A fisionomia do Estado brasileiro passará por uma reconfiguração profunda caso as propostas apresentadas pelo empresário Renan Santos sejam implementadas. Candidato à Presidência pelo partido Missão, ele registrou um programa de governo com 51 páginas que mira nos pilares da assistência social e da autonomia federativa. Entre as medidas mais drásticas estão a extinção do programa Bolsa Família e a possibilidade de intervenção federal direta em cidades classificadas como ineficientes.
Ajuste fiscal e novas regras previdenciárias
A espinha dorsal econômica do projeto prevê uma economia de R$ 1,1 trilhão até o ano de 2031. Para alcançar essa meta, Santos propõe desvincular os reajustes das aposentadorias e dos benefícios assistenciais do salário mínimo. Na prática, esses pagamentos passariam a ser corrigidos estritamente pelo índice de inflação, sem ganhos reais. O plano de ajuste fiscal também inclui uma nova reforma da Previdência, o fim dos chamados supersalários no funcionalismo público, a revisão do abono salarial e o corte de incentivos fiscais.
Na saúde e na educação, o plano elimina a vinculação constitucional que hoje obriga a União a destinar, respectivamente, 15% e 18% da Receita Corrente Líquida (RCL) para essas áreas. Sem esse piso mínimo legal, o governo federal ganharia margem para reduzir os repasses.
Reformulação urbana e fim do Bolsa Família
No campo social, o Bolsa Família seria substituído pelas chamadas “Frentes Cidadãs”, um modelo focado em trabalho comunitário remunerado. A gestão urbana também sofreria forte impacto com um projeto de “desfavelização” em dez anos, que planeja transformar assentamentos precários em bairros regulares mediante o pagamento de hipotecas mensais de R$ 200 a R$ 500 pelos moradores. O plano autoriza a demolição de novas construções irregulares em até 48 horas e criminaliza os organizadores de ocupações. Embora o custo estimado da iniciativa fique entre R$ 1,2 bilhão e R$ 1,5 bilhão — ultrapassando os limites do arcabouço fiscal —, a campanha sustenta que o programa se pagaria no longo prazo por meio de arrecadação de IPTU, quitação de hipotecas e redução do furto de energia elétrica, deixando o Tesouro Nacional responsável por uma fatia de R$ 50 bilhões a R$ 85 bilhões.

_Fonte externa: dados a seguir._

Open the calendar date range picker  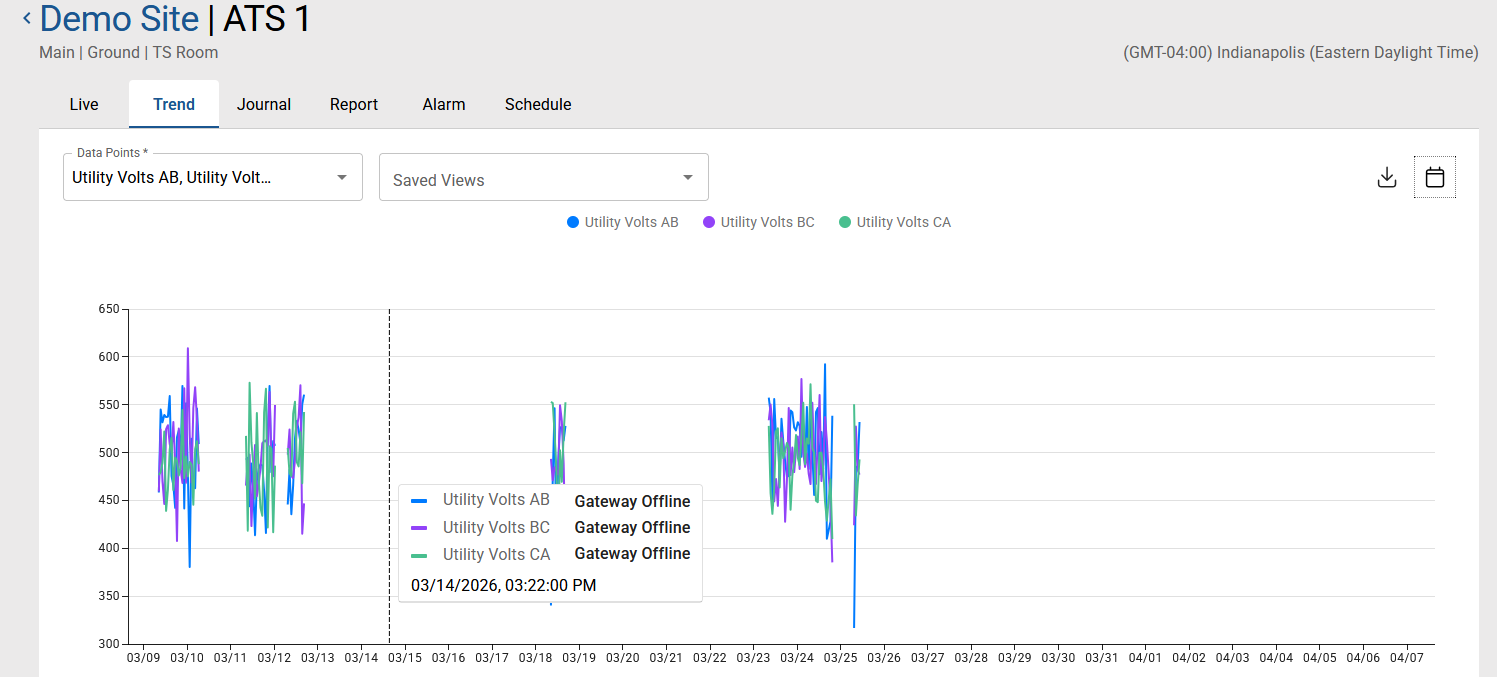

Segurança, educação e geopolítica
A segurança pública seria gerida sob decretos de “Estado de Defesa”. A proposta adota o conceito de “Direito Penal do Inimigo” contra facções criminosas, o que inclui a extinção de organizações infiltradas, o julgamento por tribunais formados por juízes selecionados e a federalização de inquéritos sobre crime organizado.

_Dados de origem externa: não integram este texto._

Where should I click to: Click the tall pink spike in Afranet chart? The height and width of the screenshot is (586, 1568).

Na educação, o candidato prevê o fim das cotas e da autonomia universitária, estabelecendo um “alinhamento estratégico” das instituições federais com o Executivo. Haveria ainda a expansão de colégios cívico-militares com regras rígidas de conduta, punindo financeiramente as escolas consideradas menos disciplinadas, além do uso do método fônico de alfabetização. O Ministério da Cultura seria extinto e fundido à pasta da Educação, com parte de seu orçamento redirecionada à segurança pública.
Na saúde, Santos propõe novos critérios para a fila de atendimento do Sistema Único de Saúde (SUS), priorizando a gravidade dos casos, além de um programa de saúde e tecnologia baseado em telemedicina e diagnósticos por Inteligência Artificial (IA).
Por fim, a infraestrutura receberia investimentos equivalentes a 4% do PIB, permitindo expandir a malha ferroviária nacional de 30 mil para 40 mil quilômetros. Nas relações exteriores, o plano desenha o Brasil como “Árbitro do Sul Global” e propõe parcerias com Estados Unidos e União Europeia para a exploração de terras raras, deixando de fora a China.